Tag Archives: Rick Perlstein

Some Inconsistencies on Teenage Pregnancy

I was this was funny, in a “funny cause it’s true” kind of way. It’s not just the rabid judgment that’s disturbing; it’s the profound hypocrisy that animates it.

A funny thing happened when WRKO conservative talk host Reese Hopkins (inset) told listeners 17-year-old Bristol Palin‘s pregnancy makes him question VP hopeful Sarah Palin‘s parenting skills. Angry Republican listeners blew up his e-mail box, claiming Bristol’s condition is family business. And Hopkins, who talked extensively on-air about the suspicious Gloucester teen pregnancy pact, was a little shocked. “You called these girls sluts, you said their parents were horrible,” he said of his listeners. “But in 125 e-mails I have stacked in front of me, you’re telling me [Bristol Palin’s pregnancy] is not a big deal.” Hopkins went back to the e-mails he received on the Gloucester story and compared them to his Palin e-mails. He found 70 listeners who flip-flopped on the teen pregnancy issue and invited them to explain. On Monday, Hopkins will broadcast live from George’s Coffee Shop in Gloucester with Gloucester Daily Times reporter Patrick Anderson and editor Raymond Lamont.

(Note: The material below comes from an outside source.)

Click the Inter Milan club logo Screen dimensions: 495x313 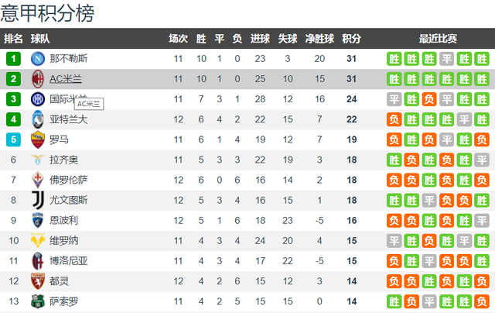click(38, 99)
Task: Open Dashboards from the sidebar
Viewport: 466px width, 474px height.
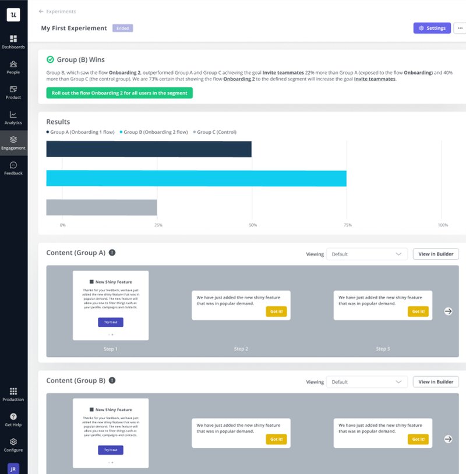Action: [13, 43]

From Boston.com, reflected to me through the lens of Rick Perlstein’s The Big Con.

If Elected, Obama Needs to Strike While the Iron Is Hot

Political writer Rick Perlstein has an insightful article, “A Liberal Shock Doctrine,” at the American Prospect pointing out the danger of (fingers crossed) a President Obama taking an incremental approaches to progressive legislation. Evoking Clinton and Carter, Perlstein highlights the obstructive tactics available to legislative minorities within our governmental system (as well as the Republicans’ skill at mud-slinging).

Here’s how he introduces his argument:

Progressive political change in American history is rarely incremental. With important exceptions, most of the reforms that have advanced our nation’s status as a modern, liberalizing social democracy were pushed through during narrow windows of progressive opportunity — which subsequently slammed shut with the work not yet complete. The post–Civil War reconstruction of the apartheid South, the Progressive Era remaking of the institutions of democratic deliberation, the New Deal, the Great Society: They were all blunt shocks. Then, before reformers knew what had happened, the seemingly sturdy reform mandate faded and Washington returned to its habits of stasis and reaction.

The Oval Office’s most effective inhabitants have always understood this. Franklin D. Roosevelt hurled down executive orders and legislative proposals like thunderbolts during his First Hundred Days, hardly slowing down for another four years before his window slammed shut; Lyndon Johnson, aided by John F. Kennedy’s martyrdom and the landslide of 1964, legislated at such a breakneck pace his aides were in awe. Both presidents understood that there are too many choke points — our minority-enabling constitutional system, our national tendency toward individualism, and our concentration of vested interests — to make change possible any other way.

That is a fact. A fact too many Democrats have trained themselves to ignore. And it sometimes feels like Barack Obama, whose first instinct when faced with ideological resistance seems to be to extend the right hand of fellowship, understands it least of all. Does he grasp that unless all the monuments of lasting, structural change in the American state — banking regulation, public-power generation, Social Security, the minimum wage, the right to join a union, federal funding of education, Medicare, desegregation, Southern voting rights — had happened fast, they wouldn’t have happened at all?

I hope so. Because if Barack Obama is elected president with a significant popular mandate, a number of Democrats riding his coattails to the House, and enough senators to scuttle the filibuster of his legislative agenda — all of which seem entirely possible — he will inherit a historical opportunity to civilize the United States in ways not seen in a generation. To achieve the change he seeks — the monumental trio of universal health care, a sustainable energy policy, and a sane and secure internationalism — he has to completely reverse the way Democrats have habituated themselves to doing business. If they want true progress, they have to be juggernauts. American precedent gives them no other way.

Perlstein’s blog, The Big Con, offers an invaluable look at how 20th-century conservative philosophy and tactics continually re-assert themselves in political campaigns and governing. He’s definitely an author worth reading.